There were arguably five keys to winning this series from Montreal’s perspective:
- Contain Erik Karlsson
- Insulate Carey Price
- Roll Three Lines
When all is said and done, Erik Karlsson scored one goal and five assists to co-lead Ottawa in scoring.
You be the judge of what’s worse: that Montreal couldn’t contain Karlsson, who was just coming back from a torn Achilles tendon, that Montreal couldn’t contain a 40-year-old Daniel Alfredsson, who also had six points or that Montreal couldn’t contain the offensive powerhouse that is Marc Methot, who had five.
In terms of discipline, Montreal was shorthanded a league-leading 25 times in five games and also started one of the most embarrassing line brawls in team history in Game 3 when down 4-1 to try and save face.
Not only did the Habs lose badly that night (final score of 6-1), but they also got outclassed and just beaten pure and simple when the gloves came off. In fact, it was a rather fitting outcome, as, during the series, the Habs got beat every other which way.
Perhaps the brawl was indicative of a bigger problem: Montreal’s frustration, whether it was a result of Anderson’s excellent goaltending or just their own inability to play consistently.
They lost patience as a result of being down so often and mistakenly forced the play. The Habs might have dominated in the offensive zone, but the result was lackluster defensive coverage that, especially in Game 5, led to ill-timed odd-man rushes for Ottawa and momentum-sapping goals.
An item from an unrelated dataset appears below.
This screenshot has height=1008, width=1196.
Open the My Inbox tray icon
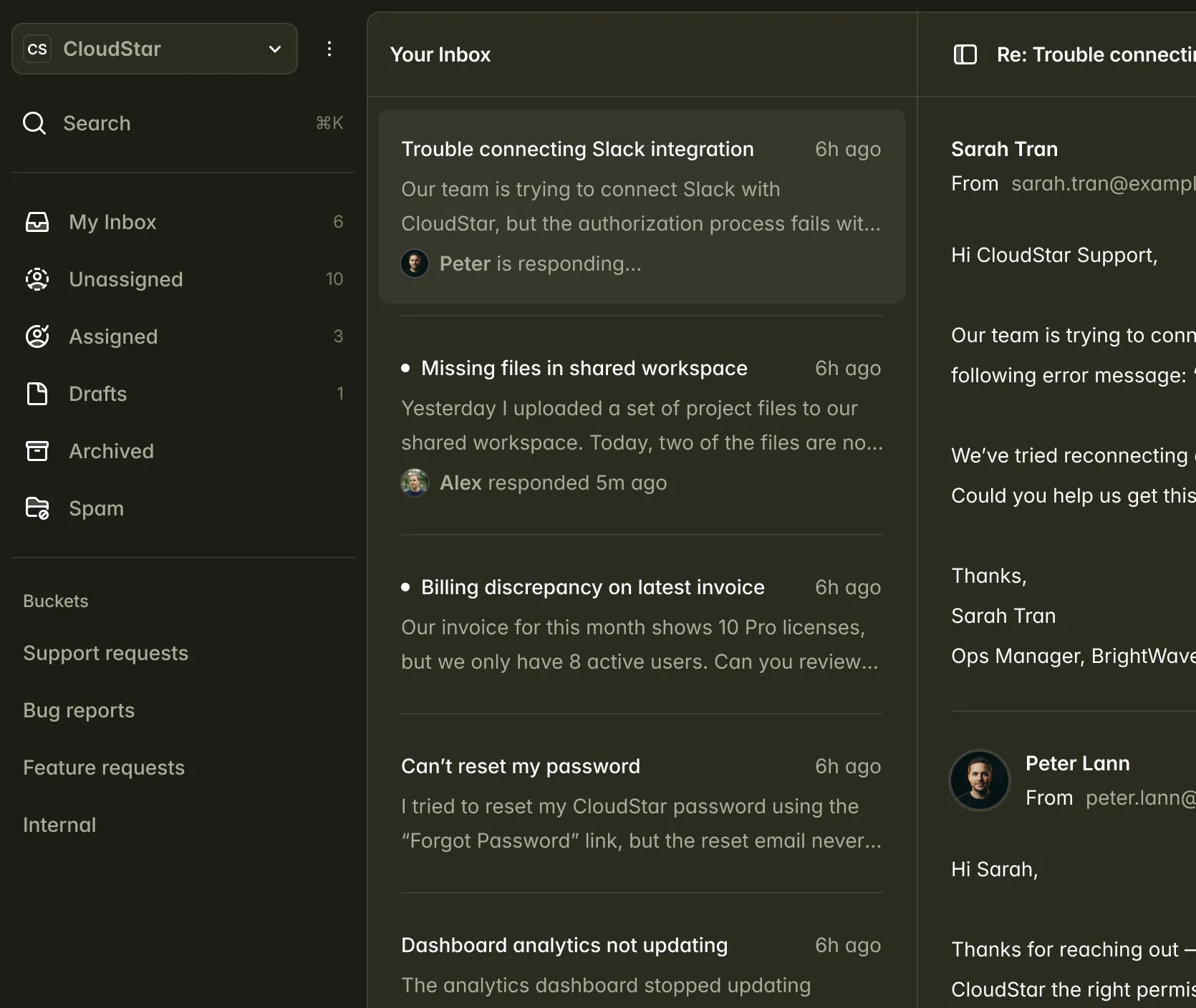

Granted, Budaj and Price could have been better, but the Habs were just awful in front of them as well. Make no mistake, this loss was a team effort.
Ottawa no doubt contributed to it, and not just through timely goals, as their size and physical domination led to five different Habs forwards being injured at one time or another: Eller, Max Pacioretty, Brian Gionta, Ryan White and Brandon Prust.
With so many out of the lineup (including Price and defenseman Alexei Emelin), the Habs just couldn’t roll three lines as they did during the regular season or even adapt to Ottawa’s playoff-style hockey, which the Senators had perfected since February when they suffered through all their injuries.
Put simply, Ottawa coped, Montreal crumbled.
There is, of course, hope for the Habs’ future. They showed immense heart and great gameplay throughout the season, and there are pieces in place that should guarantee a competitive team for years to come. However, they just weren’t able to compete this postseason.
That the series likely would have turned out differently had Montreal held on in Game 4 is a testament to the Habs’ high quality of play all year long, but irrelevant all at the same time. The series really wasn’t all that close, definitely not as close as a Game 4 victory might have made it seem.
Bottom line: The Habs were the heavy favorites on paper, but the better team in practice won.